Donald Trump’s Bespoke Reality

A few years before he died, my friend Charles Krauthammer, a psychiatrist turned Pulitzer-winning political commentator, told me that the quality of health care you receive tends to rise in tandem with your income—up to a point. For some people, the two lines separate when they get so rich that they can afford the diagnoses and treatments they want rather than the ones they need.
Look at Steve Jobs and Michael Jackson, Charles said: very different people who shared a common addiction to getting their way. Jobs thought he could outsmart pancreatic cancer, rejecting conventional approaches until it was too late. Jackson could afford a doctor who would give him drugs no normal patient could get from a doctor. Jackson died from an overdose of propofol, a general anesthetic he used as a sleep aid.

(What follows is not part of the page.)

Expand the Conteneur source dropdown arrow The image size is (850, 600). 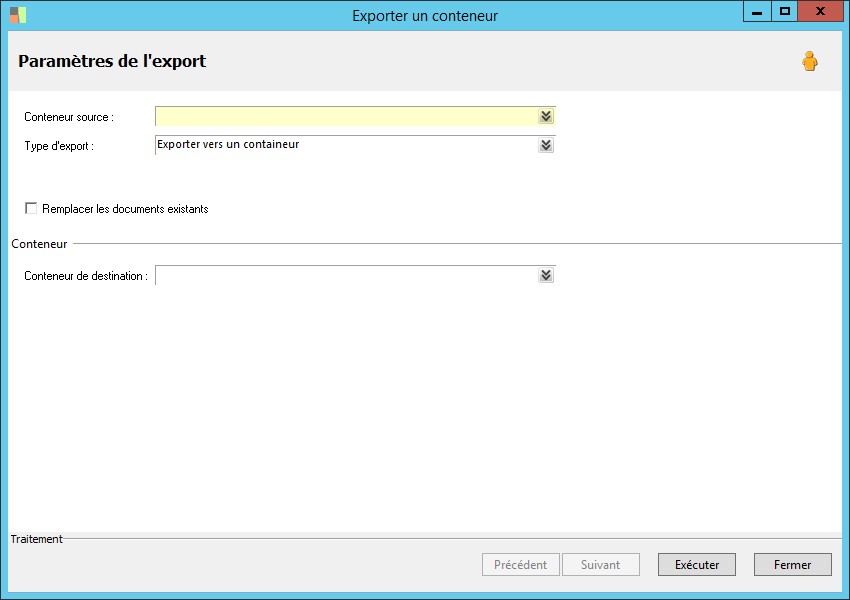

This all came to mind over the weekend as the chaos that has followed Donald Trump around for his entire presidency like the cloud of dirt accompanying Pig-Pen moved to Walter Reed National Military Medical Center. Dr. Sean Conley, the White House physician, needlessly clouded the waters by getting the timeline of Trump’s diagnosis wrong. Then, when asked whether the president had been on supplemental oxygen, Conley dodged so transparently that everyone paying attention knew the answer had to be yes—Trump had needed oxygen—when Conley was trying to leave the impression the answer was no.
The next day, Conley admitted as much, saying his weird hedges were an attempt “to reflect the upbeat attitude” of the president and his team. He added that he “didn’t want to give any information that might steer the course of the illness in another direction.”